Crítica
Ouvimos: Elton John e Brandi Carlile, “Who believes in angels?”

O som que você ouve em Who believes in angels?, álbum colaborativo de Elton John e Brandi Carlile, é tão harmônico que nem parece ter sido feito em meio a tensões bizarras e discussões BEM ásperas. Num papo com o jornal britânico The Guardian, Elton revelou que na época em que o disco foi feito, ele passava por questões bem graves de saúde – além dos problemas de visão, ele tinha batido a cabeça, se recuperava de uma cirurgia no quadril e precisava da substituição de um dos joelhos. Elton e Brandi só faltaram sair no tapa durante alguns momentos da gravação – a cantora, cujo trabalho oscila entre country e rock, lembrou na entrevista do The Guardian que Elton atirou um iPad e um fone de ouvido no chão, e rasgou letras dela, exclamando que o material era “previsível! clichê!”.
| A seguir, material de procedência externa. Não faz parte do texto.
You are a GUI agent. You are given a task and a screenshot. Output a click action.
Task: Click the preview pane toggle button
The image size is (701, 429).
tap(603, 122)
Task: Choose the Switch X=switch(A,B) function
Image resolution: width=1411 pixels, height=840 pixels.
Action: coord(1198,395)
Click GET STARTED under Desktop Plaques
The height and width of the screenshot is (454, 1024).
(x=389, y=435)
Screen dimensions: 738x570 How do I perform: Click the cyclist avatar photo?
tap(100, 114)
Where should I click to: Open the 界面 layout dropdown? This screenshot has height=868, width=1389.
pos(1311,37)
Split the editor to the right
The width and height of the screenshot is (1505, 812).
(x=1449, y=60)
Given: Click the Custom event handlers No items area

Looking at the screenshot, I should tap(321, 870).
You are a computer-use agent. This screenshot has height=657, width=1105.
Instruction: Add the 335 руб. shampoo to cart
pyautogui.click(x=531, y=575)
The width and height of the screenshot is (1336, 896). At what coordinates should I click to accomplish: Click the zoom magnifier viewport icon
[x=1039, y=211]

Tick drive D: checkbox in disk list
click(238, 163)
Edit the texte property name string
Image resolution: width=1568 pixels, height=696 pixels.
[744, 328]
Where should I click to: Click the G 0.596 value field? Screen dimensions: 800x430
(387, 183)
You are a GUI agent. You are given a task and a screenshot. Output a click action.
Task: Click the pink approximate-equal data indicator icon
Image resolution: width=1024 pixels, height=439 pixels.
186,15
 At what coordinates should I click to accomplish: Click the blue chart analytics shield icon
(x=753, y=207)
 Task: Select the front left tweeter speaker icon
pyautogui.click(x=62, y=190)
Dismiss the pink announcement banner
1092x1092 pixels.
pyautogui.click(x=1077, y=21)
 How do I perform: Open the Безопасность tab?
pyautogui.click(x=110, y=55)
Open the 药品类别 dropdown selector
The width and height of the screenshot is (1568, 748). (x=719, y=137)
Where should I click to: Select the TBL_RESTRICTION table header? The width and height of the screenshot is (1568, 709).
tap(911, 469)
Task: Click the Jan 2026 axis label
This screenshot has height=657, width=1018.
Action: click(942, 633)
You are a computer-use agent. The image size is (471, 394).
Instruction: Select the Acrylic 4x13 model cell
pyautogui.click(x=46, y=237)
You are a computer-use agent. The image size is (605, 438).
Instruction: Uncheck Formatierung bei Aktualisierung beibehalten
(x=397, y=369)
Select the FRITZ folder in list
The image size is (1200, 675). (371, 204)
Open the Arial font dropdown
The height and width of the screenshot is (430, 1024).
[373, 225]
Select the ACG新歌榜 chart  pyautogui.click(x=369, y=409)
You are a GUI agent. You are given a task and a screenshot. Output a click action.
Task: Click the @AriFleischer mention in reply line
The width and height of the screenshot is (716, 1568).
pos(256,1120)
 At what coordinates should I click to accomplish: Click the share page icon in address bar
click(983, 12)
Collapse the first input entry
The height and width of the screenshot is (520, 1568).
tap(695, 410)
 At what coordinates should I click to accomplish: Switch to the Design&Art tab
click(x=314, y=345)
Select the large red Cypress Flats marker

Passado o nervosismo, os dois foram embarcando num trabalho que Elton, desde o começo, defendeu que deveria ser em dupla de verdade, com harmonizações. As harmonizações ocorreram também na composição, com Elton fazendo melodias e Brandi dividindo o trabalho nas letras com ninguém menos que o velho parceiro do cantor, Bernie Taupin. O que acabou saindo do encontro do trio (ao lado do produtor-metelão Andrew Watt, que ainda colaborou nas composições) foi uma carta de amor à música e às suas possibilidades – de companhia, de cura, de mudança, de embevecimento.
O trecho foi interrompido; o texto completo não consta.